- [Exercise aim]:
Reproduce the listing from the line containing "Click the Weibo" down to the line containing "coord(77,21)", changing "thumbnail" to "preview image" and leaving everything else the same.

- [Supplied entries]:
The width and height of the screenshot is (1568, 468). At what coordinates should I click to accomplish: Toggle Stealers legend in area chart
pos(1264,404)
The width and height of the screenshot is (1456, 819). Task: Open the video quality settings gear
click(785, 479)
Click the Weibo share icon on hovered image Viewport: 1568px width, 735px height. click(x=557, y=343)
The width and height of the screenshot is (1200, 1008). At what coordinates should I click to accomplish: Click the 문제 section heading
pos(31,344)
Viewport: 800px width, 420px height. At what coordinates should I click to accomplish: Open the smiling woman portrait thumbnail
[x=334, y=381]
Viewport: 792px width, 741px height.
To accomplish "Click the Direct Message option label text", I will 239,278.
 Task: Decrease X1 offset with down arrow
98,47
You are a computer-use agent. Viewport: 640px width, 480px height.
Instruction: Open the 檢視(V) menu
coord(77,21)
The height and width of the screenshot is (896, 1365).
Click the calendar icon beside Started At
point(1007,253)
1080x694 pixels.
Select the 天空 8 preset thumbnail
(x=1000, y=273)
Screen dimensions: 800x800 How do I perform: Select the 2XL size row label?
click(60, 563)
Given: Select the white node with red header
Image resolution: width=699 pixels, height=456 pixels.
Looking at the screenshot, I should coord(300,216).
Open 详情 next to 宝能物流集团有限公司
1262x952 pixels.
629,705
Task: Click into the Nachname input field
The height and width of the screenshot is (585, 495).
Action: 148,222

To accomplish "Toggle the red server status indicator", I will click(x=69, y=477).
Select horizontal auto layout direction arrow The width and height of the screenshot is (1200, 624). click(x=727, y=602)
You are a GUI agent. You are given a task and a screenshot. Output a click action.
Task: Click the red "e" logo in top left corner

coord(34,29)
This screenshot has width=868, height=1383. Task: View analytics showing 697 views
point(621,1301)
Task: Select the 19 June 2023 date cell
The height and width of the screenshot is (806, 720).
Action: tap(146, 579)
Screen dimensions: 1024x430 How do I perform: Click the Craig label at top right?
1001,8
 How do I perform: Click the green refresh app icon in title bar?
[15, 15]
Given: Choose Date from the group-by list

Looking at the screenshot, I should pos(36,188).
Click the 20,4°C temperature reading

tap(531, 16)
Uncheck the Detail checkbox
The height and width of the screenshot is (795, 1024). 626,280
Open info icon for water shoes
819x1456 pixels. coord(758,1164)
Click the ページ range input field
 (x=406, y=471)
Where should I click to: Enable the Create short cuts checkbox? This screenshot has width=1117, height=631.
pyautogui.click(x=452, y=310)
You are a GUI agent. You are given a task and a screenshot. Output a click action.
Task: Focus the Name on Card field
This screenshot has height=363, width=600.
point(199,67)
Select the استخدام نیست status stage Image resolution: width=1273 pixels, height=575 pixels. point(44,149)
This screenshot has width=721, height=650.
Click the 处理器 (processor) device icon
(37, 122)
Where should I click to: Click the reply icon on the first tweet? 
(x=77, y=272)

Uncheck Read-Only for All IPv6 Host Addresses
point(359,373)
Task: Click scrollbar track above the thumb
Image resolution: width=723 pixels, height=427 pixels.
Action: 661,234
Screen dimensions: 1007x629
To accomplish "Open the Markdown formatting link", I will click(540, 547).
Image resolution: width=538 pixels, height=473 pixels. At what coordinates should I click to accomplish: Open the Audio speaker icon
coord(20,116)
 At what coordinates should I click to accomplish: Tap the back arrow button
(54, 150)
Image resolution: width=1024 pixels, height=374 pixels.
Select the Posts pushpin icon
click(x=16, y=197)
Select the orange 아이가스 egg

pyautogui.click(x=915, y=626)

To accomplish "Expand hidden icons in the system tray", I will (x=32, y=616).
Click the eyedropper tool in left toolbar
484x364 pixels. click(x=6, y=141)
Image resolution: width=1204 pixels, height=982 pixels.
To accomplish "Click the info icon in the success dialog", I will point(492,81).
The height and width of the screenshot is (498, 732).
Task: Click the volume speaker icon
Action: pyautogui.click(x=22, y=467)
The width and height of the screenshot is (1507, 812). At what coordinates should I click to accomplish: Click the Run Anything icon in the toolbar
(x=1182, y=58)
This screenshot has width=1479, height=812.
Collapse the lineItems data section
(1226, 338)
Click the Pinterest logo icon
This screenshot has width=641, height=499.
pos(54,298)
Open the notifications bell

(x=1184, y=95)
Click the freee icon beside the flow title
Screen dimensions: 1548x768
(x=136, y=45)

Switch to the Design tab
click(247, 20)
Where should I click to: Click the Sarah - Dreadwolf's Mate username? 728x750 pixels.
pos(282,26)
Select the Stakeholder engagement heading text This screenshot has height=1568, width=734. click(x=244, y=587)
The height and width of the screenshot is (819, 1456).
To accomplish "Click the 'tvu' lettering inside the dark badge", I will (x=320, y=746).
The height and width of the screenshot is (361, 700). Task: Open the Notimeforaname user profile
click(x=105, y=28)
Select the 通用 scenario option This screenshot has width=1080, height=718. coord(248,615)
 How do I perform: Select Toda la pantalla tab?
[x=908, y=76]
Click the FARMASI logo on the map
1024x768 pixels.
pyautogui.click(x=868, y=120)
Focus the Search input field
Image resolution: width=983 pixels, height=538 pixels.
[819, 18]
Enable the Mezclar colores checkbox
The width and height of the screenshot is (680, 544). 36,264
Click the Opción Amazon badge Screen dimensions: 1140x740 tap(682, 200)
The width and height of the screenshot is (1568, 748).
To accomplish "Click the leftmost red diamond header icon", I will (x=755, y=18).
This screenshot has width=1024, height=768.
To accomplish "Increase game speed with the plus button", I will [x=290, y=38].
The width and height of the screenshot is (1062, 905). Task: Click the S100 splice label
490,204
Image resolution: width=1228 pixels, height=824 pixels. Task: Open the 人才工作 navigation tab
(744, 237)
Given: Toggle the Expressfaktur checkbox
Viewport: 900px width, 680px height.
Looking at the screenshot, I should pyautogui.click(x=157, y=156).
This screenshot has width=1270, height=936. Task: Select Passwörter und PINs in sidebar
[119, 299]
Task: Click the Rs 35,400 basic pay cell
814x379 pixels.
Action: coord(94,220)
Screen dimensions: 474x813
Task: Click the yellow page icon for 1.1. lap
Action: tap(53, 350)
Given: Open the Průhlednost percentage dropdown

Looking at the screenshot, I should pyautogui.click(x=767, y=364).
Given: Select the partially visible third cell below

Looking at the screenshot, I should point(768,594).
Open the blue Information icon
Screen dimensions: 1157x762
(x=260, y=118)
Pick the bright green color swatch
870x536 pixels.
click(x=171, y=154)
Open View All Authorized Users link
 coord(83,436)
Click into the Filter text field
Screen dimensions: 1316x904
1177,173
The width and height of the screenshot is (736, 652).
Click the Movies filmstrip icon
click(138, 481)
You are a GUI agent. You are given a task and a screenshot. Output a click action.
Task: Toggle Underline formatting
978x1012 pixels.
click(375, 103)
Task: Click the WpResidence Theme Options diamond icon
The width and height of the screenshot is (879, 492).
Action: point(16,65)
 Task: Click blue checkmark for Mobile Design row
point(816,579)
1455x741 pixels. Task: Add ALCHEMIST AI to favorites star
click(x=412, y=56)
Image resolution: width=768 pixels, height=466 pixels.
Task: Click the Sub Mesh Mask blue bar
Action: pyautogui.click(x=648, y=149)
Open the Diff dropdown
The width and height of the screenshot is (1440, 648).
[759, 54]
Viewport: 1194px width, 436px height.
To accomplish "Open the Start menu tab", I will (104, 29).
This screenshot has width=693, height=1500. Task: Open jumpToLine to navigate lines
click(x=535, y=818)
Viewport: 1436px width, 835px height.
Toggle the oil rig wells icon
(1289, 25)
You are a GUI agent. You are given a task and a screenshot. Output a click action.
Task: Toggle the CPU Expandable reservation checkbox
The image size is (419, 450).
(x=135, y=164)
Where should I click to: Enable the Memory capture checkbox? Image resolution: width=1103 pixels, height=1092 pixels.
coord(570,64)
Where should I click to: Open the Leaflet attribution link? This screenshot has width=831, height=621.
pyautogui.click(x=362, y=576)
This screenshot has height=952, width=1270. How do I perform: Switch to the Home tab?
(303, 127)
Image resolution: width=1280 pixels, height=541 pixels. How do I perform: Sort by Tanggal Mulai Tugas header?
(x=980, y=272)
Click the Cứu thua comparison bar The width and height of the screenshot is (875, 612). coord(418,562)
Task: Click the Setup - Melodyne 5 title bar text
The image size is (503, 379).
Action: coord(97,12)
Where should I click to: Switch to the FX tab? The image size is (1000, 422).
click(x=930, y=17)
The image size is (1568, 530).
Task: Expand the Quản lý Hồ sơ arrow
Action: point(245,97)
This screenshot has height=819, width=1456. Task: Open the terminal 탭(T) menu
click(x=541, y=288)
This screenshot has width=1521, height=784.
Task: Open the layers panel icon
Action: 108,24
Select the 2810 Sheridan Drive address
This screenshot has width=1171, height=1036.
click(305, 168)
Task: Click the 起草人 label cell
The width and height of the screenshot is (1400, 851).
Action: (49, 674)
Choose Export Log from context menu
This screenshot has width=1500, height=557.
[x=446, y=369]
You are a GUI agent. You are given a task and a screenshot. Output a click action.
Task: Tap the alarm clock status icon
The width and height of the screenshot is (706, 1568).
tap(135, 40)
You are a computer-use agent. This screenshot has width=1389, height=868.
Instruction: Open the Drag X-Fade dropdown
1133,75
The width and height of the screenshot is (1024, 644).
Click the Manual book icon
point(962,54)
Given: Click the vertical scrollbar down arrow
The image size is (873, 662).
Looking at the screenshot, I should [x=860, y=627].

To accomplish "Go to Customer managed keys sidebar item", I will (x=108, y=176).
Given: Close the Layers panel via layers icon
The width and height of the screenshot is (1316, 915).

- [Solution]:
Click the Weibo share icon on hovered image Viewport: 1568px width, 735px height. click(x=557, y=343)
The width and height of the screenshot is (1200, 1008). At what coordinates should I click to accomplish: Click the 문제 section heading
pos(31,344)
Viewport: 800px width, 420px height. At what coordinates should I click to accomplish: Open the smiling woman portrait preview image
[x=334, y=381]
Viewport: 792px width, 741px height.
To accomplish "Click the Direct Message option label text", I will 239,278.
 Task: Decrease X1 offset with down arrow
98,47
You are a computer-use agent. Viewport: 640px width, 480px height.
Instruction: Open the 檢視(V) menu
coord(77,21)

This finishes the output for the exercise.